Kurt Kane, Wendy’s chief concept and marketing officer, discussed this subject during a session at Advertising Week New York 2018.
“The Twitter platform really has been a gamechanger for us in a very unbalanced marketing world,” he said. (For more, read WARC’s in-depth report: Wendy’s takes to Twitter to taunt McDonald’s.)
A case in point involves the brand’s frequent online trolling of rival McDonald’s – as shown by multiple tongue-in-cheek jabs by Wendy’s that suggested its competitor lags behind on the use of fresh beef in its burgers.
“We take our food very seriously, but our entire social media team has a lot of fun just engaging with people organically,” Kane explained.

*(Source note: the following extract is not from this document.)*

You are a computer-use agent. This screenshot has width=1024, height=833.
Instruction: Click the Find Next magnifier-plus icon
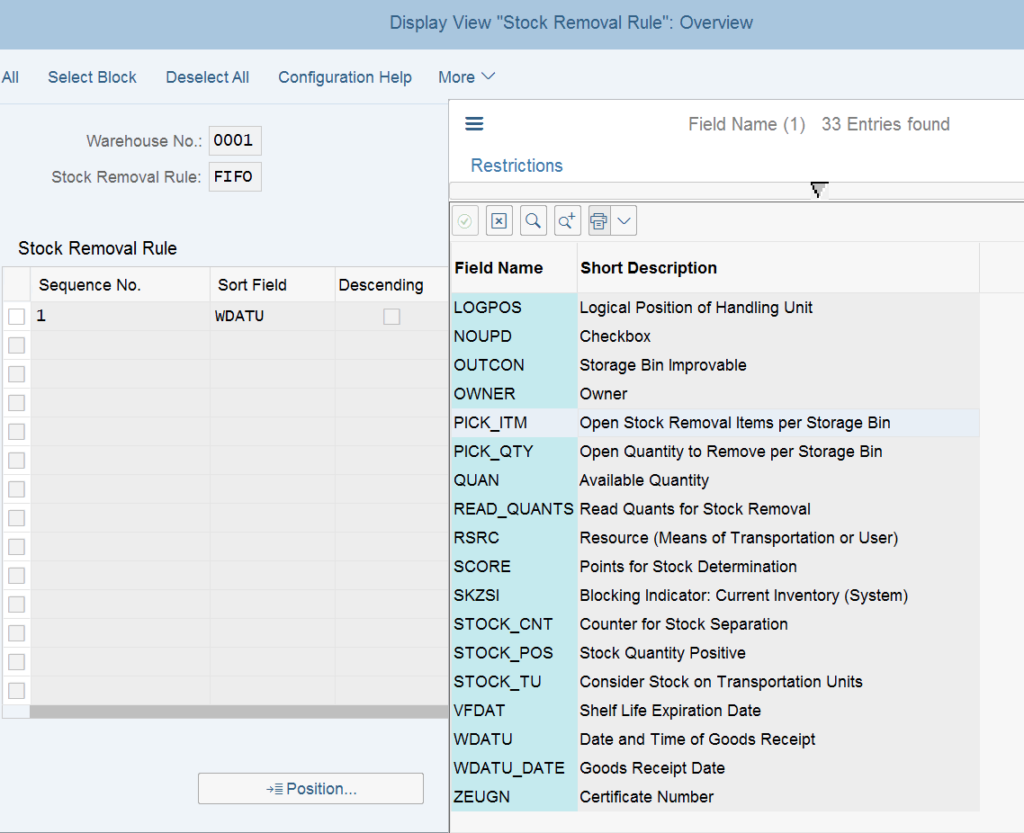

He said that in poking at its quick-service counterpart, “what we always try to do is take whatever they’re doing and turn it right back around at them” – a tactic that enables Wendy’s to gain major attention despite its smaller marketing budget.
“The more authentic we’ve been, the more genuine we’ve been, the more direct we’ve been in talking about competitors and how we view ourselves as unique, different and special from them, the more successful we’ve been,” Kane said.
Another success for the brand involved challenging a Twitter user to generate 18 million retweets in exchange for a year’s supply of free Wendy’s chicken nuggets.
“When you look at social media,” Kane said, “what we had to do was use it as an opportunity to get the real, authentic, connection with people in a way that we talk at work every day about who we are, what we’re trying to do, what we’re doing across the Wendy’s system … We turned the [marketing] team loose to have a lot of fun with doing that.”